CD8 T cells are not required for islet destruction induced by a CD4+ islet-specific T-cell clone.

作者信息

Bradley B J, Haskins K, La Rosa F G, Lafferty K J

机构信息

Barbara Davis Center for Childhood Diabetes, University of Colorado Health Sciences Center, Denver 80262.

出版信息

Diabetes. 1992 Dec;41(12):1603-8. doi: 10.2337/diab.41.12.1603.

Abstract

A panel of CD4+ T-cell clones has been isolated from the spleen and lymph nodes of diabetic NOD mice.
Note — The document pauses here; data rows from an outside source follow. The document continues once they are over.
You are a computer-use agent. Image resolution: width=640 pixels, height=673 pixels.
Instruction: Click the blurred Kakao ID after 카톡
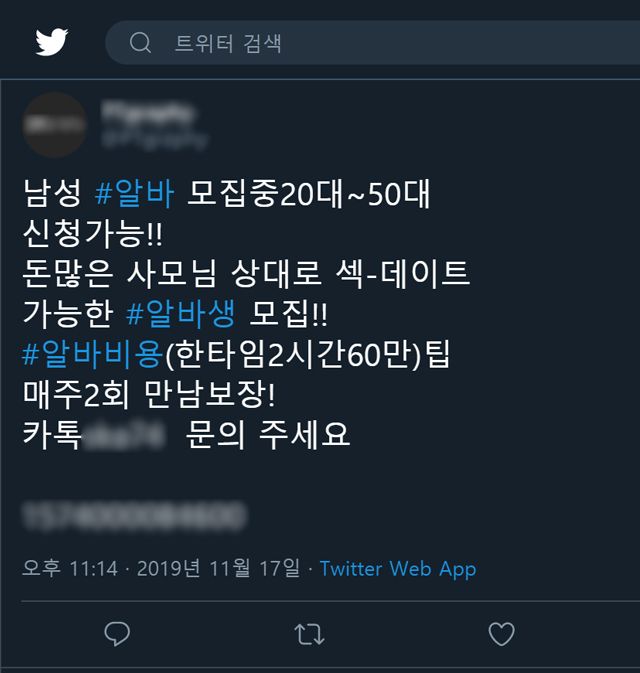click(x=124, y=434)
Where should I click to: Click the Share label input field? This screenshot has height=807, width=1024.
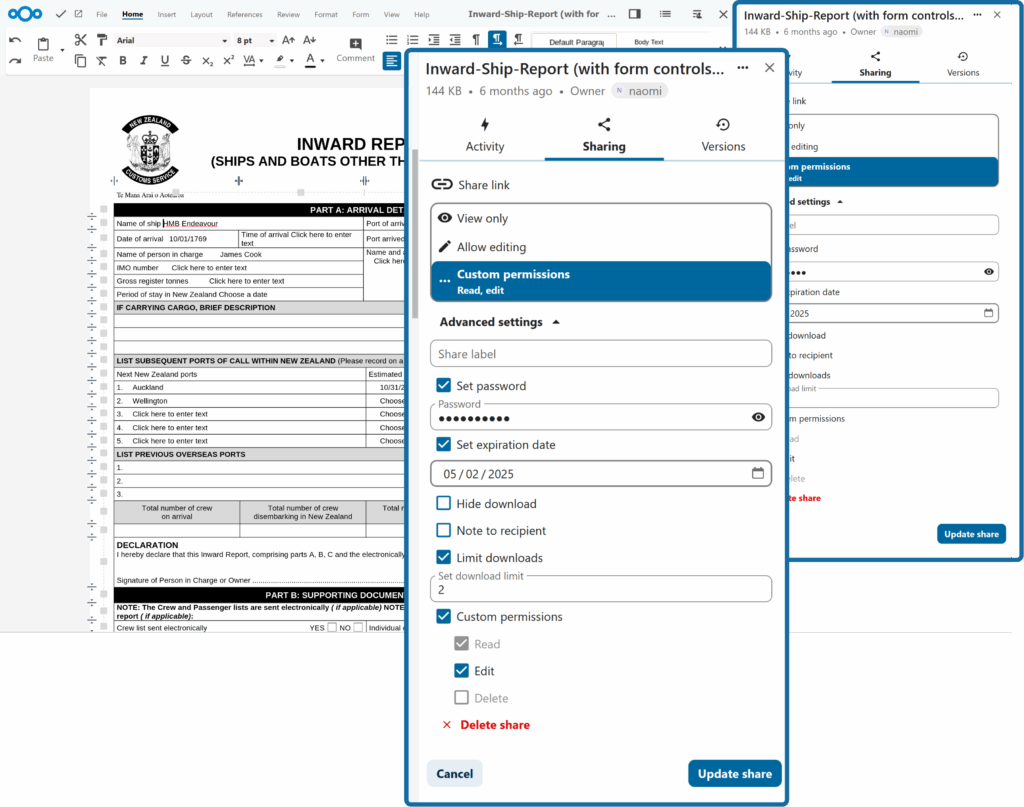tap(601, 354)
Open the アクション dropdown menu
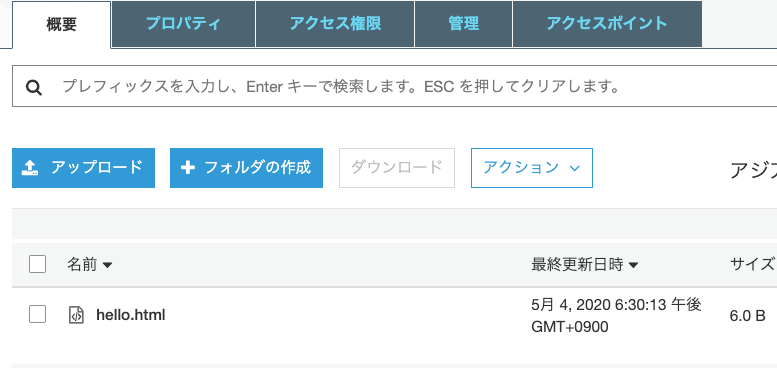777x368 pixels. 532,168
These clones have been shown to be islet-specific both in vivo and in vitro. One of the clones, BDC-6.9, initiates extensive damage to islet tissue when placed adjacent to an NOD islet graft that has been used to reverse diabetes in (CBA x NOD)F1 recipients or when injected intraperitoneally into such animals. In this study, we show that BDC-6.9 T cells can initiate islet destruction in the absence of detectable CD8 T cells either in the periphery or in the lesion that develops after the transfer of the cloned islet-reactive T cells.

摘要

已从糖尿病NOD小鼠的脾脏和淋巴结中分离出一组CD4 + T细胞克隆。这些克隆在体内和体外均显示出对胰岛具有特异性。其中一个克隆BDC-6.9,当置于已用于逆转(CBA×NOD)F1受体糖尿病的NOD胰岛移植物附近时,或腹腔注射到此类动物体内时,会对胰岛组织造成广泛损伤。在本研究中,我们表明,在克隆的胰岛反应性T细胞转移后,无论是在外周血还是在病变中,BDC-6.9 T细胞在没有可检测到的CD8 T细胞的情况下也能引发胰岛破坏。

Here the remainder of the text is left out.